Back in mid-April, Sarah Tok, spokeswoman for the VIA Centers for Neurodevelopment, told The Daily Progress that the nonprofit provider of educational programs for those on the autism spectrum does bill Medicaid for "our adult and pediatric services and would be forced to react accordingly if Medicaid refuses payment for any reason."

At the time, though, the organization was "not aware of any federal plans to cut Medicaid funding for these purposes."

While there's little to be done locally about the progression of the One Big Beautiful Bill, Region Ten is attempting to manage what remains within its sphere of influence. That includes the development of a conservative budget for the upcoming fiscal year that will hopefully "put ourselves in as strong a position as possible."

Region Ten also said its leadership is calling on state officials to retain the commonwealth's Medicaid expansion regardless of federal cuts.

Some of those legislators are listening.

Former U.S. Rep.

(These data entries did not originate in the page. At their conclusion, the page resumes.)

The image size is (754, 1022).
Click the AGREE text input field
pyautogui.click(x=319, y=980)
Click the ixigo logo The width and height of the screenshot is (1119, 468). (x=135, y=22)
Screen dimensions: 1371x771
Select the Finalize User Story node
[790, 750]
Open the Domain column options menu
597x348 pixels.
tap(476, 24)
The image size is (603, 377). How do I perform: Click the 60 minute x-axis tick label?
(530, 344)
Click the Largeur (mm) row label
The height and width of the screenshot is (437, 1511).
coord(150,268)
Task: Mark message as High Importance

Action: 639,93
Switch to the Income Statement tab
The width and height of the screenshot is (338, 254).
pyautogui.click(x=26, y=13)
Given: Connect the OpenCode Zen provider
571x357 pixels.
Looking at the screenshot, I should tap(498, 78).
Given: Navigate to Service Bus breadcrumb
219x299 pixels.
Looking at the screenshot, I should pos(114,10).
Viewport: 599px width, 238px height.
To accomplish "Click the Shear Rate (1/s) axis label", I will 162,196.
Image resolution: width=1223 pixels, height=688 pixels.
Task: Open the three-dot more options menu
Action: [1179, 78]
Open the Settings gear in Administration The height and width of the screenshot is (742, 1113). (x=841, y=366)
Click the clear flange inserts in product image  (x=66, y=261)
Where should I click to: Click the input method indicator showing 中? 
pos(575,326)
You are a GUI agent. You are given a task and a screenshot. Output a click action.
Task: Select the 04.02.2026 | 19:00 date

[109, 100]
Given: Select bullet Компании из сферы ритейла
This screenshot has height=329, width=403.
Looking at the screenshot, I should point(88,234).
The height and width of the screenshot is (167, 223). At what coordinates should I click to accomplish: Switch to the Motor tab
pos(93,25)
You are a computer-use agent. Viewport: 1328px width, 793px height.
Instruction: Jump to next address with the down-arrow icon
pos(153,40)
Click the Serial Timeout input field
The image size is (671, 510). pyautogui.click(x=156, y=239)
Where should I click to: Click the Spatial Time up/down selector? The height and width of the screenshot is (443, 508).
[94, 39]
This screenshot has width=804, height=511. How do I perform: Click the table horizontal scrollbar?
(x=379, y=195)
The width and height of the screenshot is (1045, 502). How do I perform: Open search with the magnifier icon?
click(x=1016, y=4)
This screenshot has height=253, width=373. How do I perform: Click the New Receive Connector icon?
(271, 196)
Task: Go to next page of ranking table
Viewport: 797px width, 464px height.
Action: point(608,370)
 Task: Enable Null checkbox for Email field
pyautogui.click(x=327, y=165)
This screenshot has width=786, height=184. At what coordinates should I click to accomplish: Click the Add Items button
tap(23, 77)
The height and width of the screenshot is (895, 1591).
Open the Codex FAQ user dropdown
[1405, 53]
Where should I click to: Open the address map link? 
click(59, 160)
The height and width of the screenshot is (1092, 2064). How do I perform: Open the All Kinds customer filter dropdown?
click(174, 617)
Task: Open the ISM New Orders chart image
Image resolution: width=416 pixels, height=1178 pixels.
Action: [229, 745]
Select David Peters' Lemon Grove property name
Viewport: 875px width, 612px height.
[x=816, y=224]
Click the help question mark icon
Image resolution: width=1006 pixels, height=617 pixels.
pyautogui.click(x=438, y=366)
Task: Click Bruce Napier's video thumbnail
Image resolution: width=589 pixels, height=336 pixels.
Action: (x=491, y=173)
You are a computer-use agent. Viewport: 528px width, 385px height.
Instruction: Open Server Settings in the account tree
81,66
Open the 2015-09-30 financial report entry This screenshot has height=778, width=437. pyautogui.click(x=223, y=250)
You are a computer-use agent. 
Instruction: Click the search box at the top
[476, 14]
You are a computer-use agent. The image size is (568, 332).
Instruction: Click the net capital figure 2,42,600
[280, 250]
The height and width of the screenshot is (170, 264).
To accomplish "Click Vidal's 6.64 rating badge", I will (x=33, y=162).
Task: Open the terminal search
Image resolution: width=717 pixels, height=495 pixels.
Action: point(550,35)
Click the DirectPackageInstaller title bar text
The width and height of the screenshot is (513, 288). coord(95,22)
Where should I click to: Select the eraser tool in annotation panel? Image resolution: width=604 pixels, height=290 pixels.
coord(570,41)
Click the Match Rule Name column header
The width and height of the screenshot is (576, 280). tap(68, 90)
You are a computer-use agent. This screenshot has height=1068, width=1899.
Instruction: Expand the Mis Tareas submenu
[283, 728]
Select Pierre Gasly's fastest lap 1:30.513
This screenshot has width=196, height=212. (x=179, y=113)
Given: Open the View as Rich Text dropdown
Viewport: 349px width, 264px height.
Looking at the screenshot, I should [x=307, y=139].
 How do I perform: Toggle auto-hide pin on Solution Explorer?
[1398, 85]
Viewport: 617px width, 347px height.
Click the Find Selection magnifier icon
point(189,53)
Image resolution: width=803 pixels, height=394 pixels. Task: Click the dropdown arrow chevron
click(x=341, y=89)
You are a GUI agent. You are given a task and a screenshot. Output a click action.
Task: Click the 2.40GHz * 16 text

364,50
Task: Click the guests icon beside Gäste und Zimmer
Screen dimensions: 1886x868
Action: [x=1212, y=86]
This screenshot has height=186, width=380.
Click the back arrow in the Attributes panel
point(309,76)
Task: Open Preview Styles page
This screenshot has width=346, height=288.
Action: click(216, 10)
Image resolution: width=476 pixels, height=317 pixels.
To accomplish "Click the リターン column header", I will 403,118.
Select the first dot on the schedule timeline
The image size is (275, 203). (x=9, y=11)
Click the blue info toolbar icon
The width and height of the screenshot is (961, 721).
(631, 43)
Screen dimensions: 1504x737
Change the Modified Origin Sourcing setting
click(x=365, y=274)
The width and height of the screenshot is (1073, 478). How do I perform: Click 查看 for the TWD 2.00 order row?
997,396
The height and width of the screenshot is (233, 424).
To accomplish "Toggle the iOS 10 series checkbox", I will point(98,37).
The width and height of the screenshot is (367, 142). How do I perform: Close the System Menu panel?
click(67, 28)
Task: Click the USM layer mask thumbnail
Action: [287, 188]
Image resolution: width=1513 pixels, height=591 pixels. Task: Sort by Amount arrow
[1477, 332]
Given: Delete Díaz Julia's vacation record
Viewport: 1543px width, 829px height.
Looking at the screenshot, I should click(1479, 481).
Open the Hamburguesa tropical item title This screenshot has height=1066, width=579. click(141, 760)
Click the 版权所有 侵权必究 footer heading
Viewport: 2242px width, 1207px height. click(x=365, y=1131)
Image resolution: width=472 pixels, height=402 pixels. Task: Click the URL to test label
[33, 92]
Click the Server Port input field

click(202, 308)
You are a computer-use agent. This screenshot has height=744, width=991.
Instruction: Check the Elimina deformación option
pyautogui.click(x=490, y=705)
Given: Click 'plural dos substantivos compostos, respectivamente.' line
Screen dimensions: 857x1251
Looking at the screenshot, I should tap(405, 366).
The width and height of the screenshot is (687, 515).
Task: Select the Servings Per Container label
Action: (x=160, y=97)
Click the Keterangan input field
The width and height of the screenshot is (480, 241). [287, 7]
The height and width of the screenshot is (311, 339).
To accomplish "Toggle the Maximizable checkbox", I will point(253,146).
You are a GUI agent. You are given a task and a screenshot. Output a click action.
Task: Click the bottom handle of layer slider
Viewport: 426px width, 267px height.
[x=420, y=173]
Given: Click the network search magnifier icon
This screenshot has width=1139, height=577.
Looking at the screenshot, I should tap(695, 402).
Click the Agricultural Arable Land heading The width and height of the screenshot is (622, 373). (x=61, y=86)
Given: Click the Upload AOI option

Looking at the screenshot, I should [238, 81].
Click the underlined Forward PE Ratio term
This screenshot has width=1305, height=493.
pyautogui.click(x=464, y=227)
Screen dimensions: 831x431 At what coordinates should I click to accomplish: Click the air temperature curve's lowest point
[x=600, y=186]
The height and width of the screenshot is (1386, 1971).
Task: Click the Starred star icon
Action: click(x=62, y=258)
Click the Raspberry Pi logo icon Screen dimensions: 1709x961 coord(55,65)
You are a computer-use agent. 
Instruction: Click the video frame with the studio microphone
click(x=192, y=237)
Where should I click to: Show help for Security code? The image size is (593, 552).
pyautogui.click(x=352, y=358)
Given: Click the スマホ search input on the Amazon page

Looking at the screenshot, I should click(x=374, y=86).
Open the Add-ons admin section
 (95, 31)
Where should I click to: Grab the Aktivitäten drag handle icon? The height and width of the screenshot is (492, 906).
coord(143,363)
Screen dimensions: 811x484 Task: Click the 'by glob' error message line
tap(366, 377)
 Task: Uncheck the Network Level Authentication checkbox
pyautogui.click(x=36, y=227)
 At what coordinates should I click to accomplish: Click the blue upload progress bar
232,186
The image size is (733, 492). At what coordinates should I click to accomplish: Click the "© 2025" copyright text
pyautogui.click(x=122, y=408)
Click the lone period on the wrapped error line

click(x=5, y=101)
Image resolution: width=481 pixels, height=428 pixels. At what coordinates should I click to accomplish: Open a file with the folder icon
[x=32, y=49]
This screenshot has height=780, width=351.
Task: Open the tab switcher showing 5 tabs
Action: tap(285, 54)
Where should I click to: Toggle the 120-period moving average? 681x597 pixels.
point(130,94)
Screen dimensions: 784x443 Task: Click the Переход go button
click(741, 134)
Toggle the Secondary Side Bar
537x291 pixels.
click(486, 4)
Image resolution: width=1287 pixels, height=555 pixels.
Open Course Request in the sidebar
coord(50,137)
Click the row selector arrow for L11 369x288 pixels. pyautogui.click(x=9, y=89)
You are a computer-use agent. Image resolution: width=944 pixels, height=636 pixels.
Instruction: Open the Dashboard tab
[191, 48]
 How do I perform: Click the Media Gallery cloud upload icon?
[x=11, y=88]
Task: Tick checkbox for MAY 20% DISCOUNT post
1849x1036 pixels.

Abigail Spanberger, the Democratic nominee for governor this year, decried the GOP budget bill in a statement released on the day it was passed by the House of Representatives.

"If signed into law, this legislation would threaten the survival of Virginia's rural hospitals, disrupt the ability of small businesses to provide coverage to their employees, and risk driving up healthcare premiums for working families," she said.

Del. Katrina Callsen, D-Albemarle, threw her weight behind Spanberger during a recent press conference at her district office in downtown Charlottesville.

Joined by David Toscano, a former Charlottesville mayor and Democratic minority leader in the House of Delegates, and sitting Charlottesville Mayor Juandiego Wade, the three Democrats spoke of the critical importance of Medicaid for Virginians and the detrimental impacts of the One Big Beautiful Bill.

Republicans in Congress have continued to push a message that the budget bill is designed to cut "waste, fraud and abuse" from the Medicaid program. House Speaker Mike Johnson, a Louisiana Republican, has repeatedly claimed that the only Medicaid recipients who will lose insurance are the 1 million-plus illegal immigrants who are "cheating the system."

However, the nonpartisan Congressional Budget Office has estimated the One Big Beautiful Bill would cost nearly 14 million Americans their health care coverage over the next decade if it passes the Senate.